WHAT YOU WILL DO
The whole listing below should be printed again exactly, with no images.
# # # # #
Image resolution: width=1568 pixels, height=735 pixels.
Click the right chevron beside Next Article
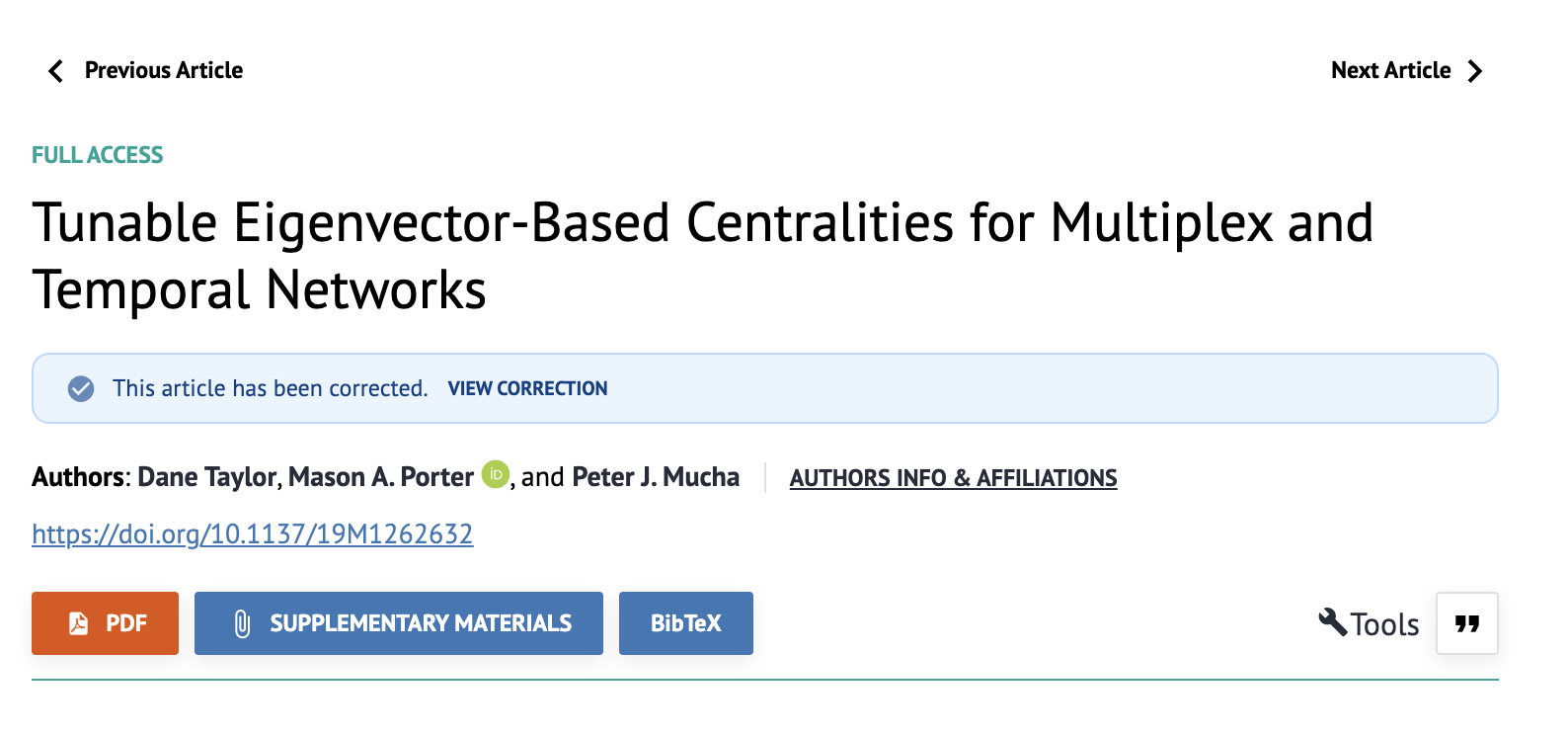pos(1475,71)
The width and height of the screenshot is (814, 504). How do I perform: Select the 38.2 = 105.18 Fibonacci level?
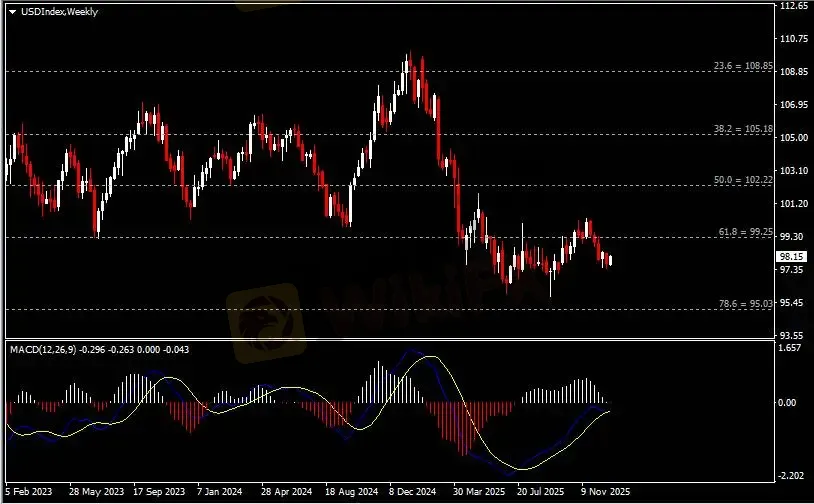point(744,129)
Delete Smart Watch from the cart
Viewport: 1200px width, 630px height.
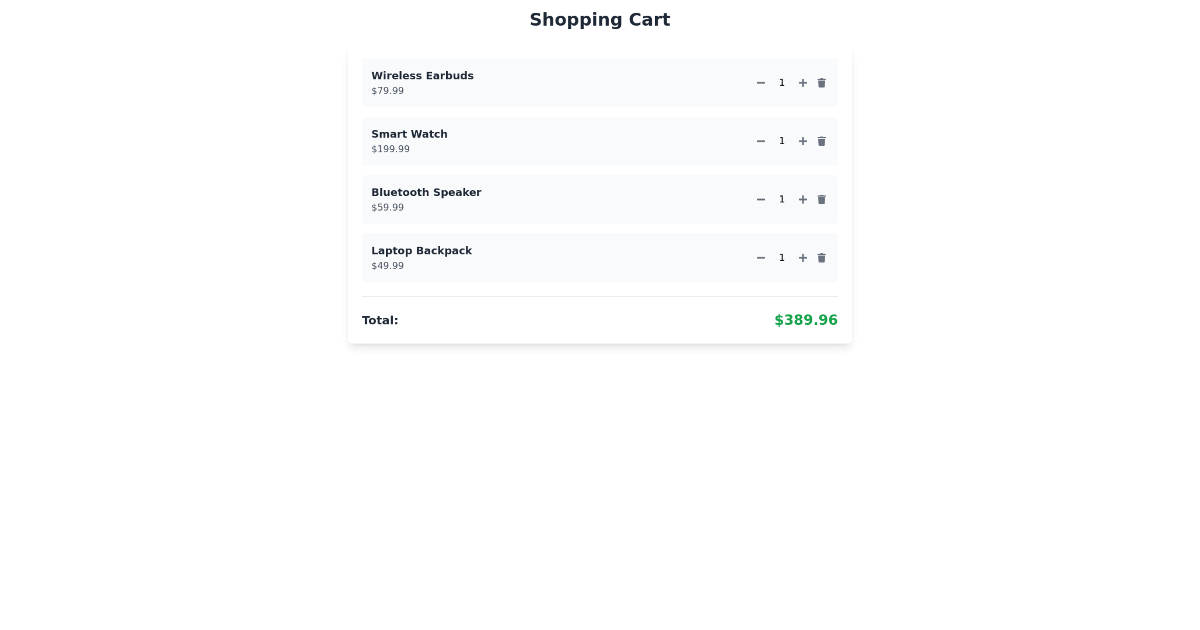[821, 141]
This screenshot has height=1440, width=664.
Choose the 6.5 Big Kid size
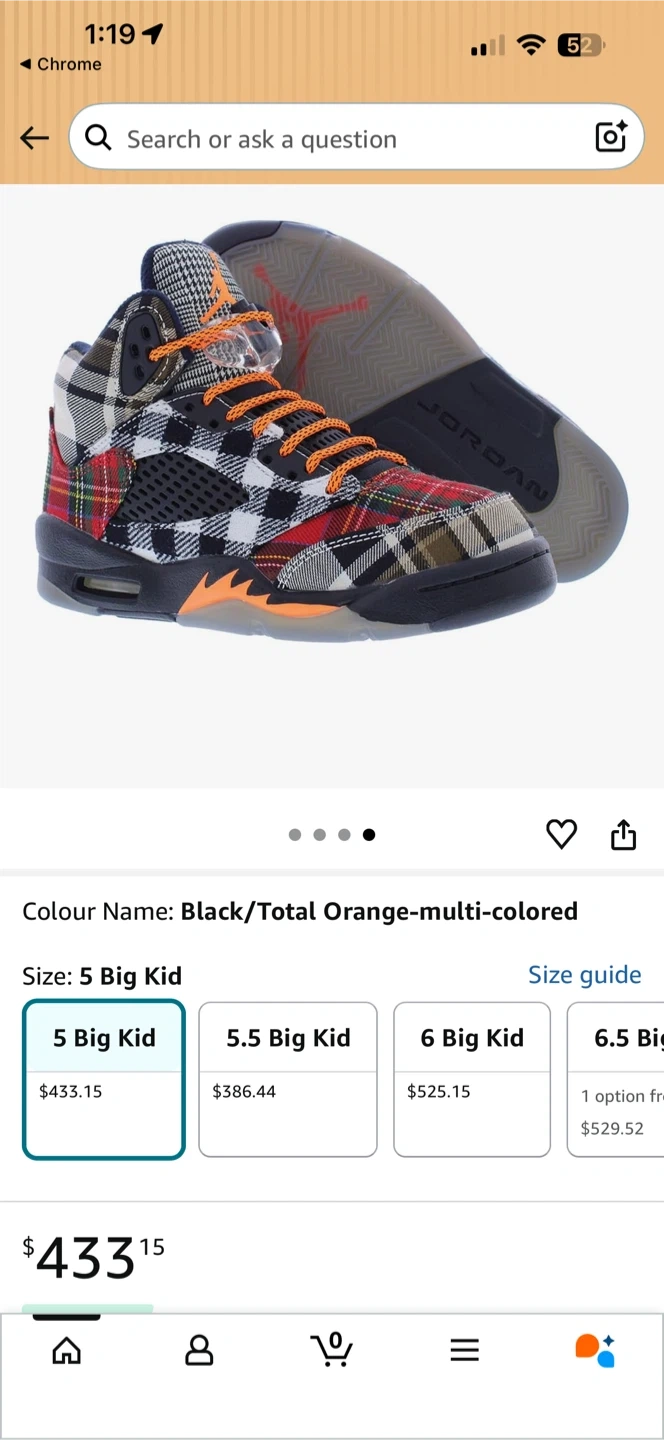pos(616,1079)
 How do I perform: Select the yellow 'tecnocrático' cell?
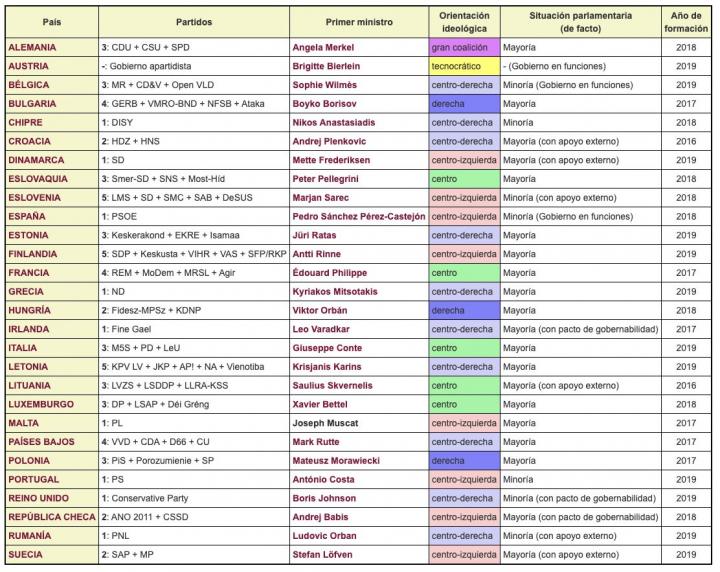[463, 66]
# # # # #
RESPONSE
Image resolution: width=1568 pixels, height=735 pixels.
Click the right chevron beside Next Article
pos(1475,71)
The width and height of the screenshot is (814, 504). How do I perform: Select the 38.2 = 105.18 Fibonacci level?
point(744,129)
Delete Smart Watch from the cart
Viewport: 1200px width, 630px height.
[821, 141]
This screenshot has height=1440, width=664.
Choose the 6.5 Big Kid size
pos(616,1079)
 How do I perform: Select the yellow 'tecnocrático' cell?
[463, 66]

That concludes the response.